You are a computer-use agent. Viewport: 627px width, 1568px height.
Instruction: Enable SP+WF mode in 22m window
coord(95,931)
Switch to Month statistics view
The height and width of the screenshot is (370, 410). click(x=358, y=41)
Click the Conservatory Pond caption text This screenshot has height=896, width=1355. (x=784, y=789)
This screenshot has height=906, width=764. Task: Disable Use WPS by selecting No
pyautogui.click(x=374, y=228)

* * *

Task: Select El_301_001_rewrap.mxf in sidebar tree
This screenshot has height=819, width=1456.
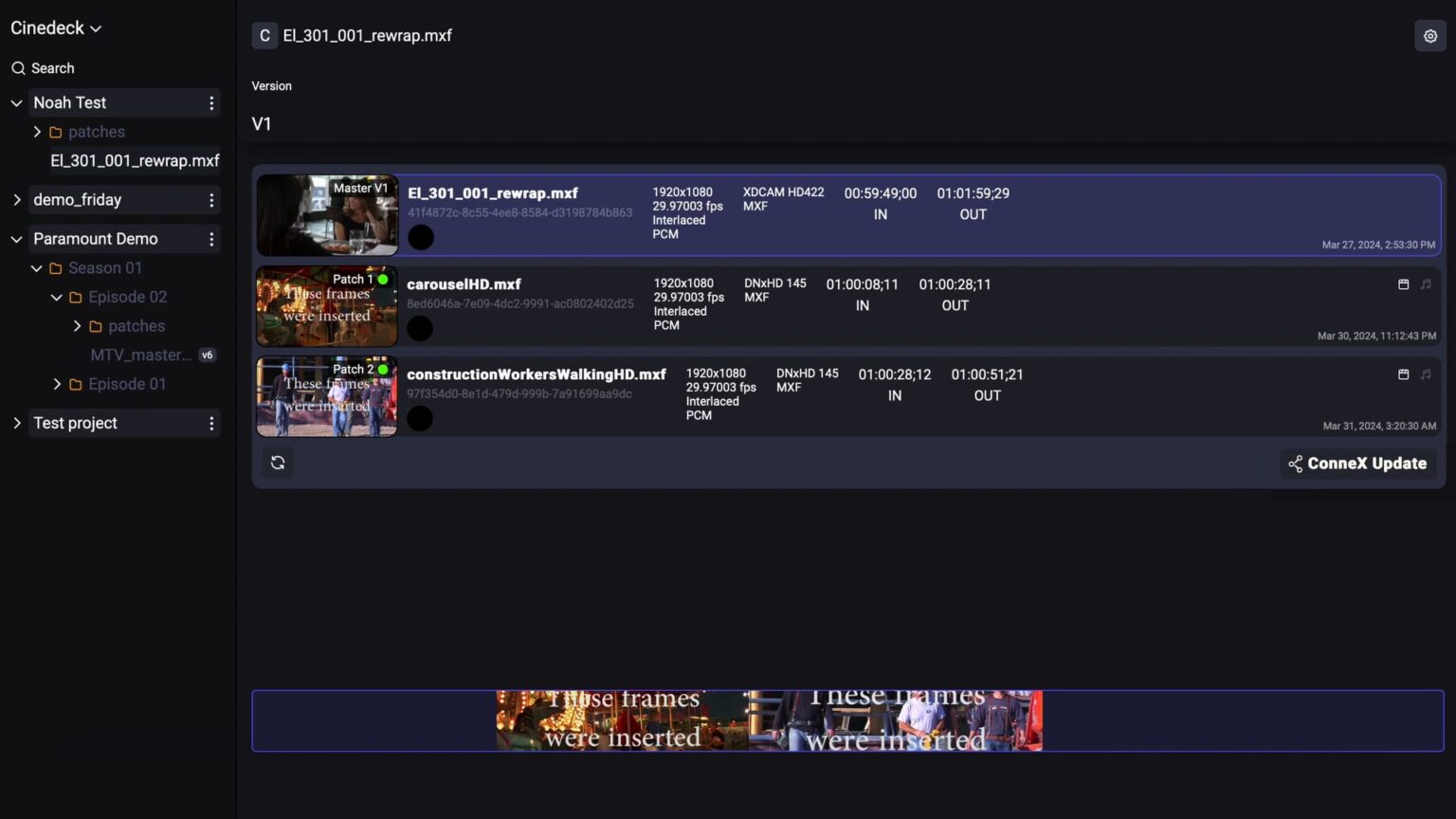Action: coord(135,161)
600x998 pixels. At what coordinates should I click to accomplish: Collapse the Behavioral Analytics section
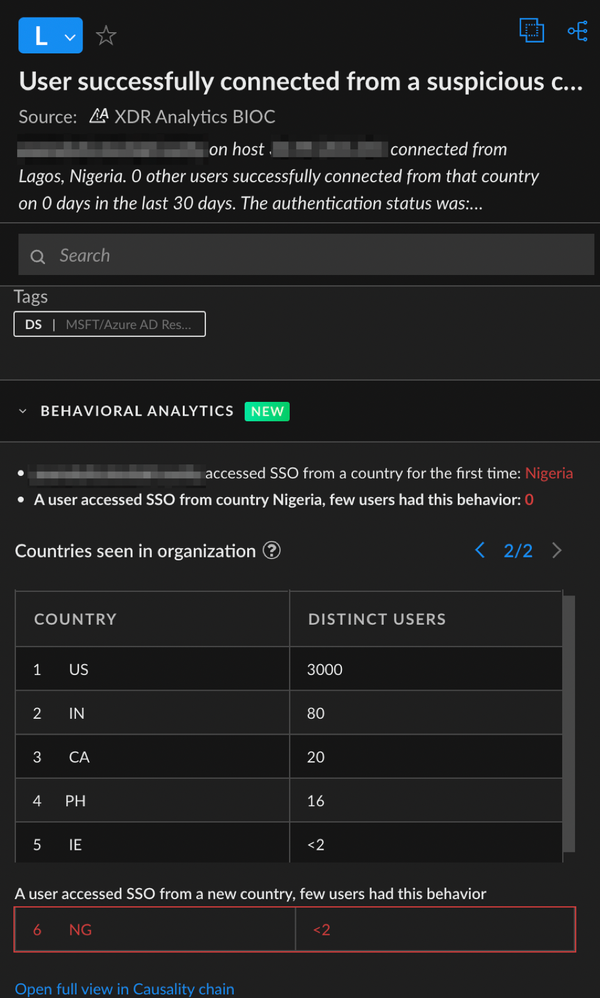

...

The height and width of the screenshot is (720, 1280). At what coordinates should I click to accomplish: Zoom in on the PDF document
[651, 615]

▸ **PROBLEM REQUIREMENTS**
Start with the line above that contains "Instruction: Enable SP+WF mode in 22m window" and stop after the line that contains "Click the Conservatory". Output those lines exactly, and only those.

▸ **EXERCISE SOLUTION**
Instruction: Enable SP+WF mode in 22m window
coord(95,931)
Switch to Month statistics view
The height and width of the screenshot is (370, 410). click(x=358, y=41)
Click the Conservatory Pond caption text This screenshot has height=896, width=1355. (x=784, y=789)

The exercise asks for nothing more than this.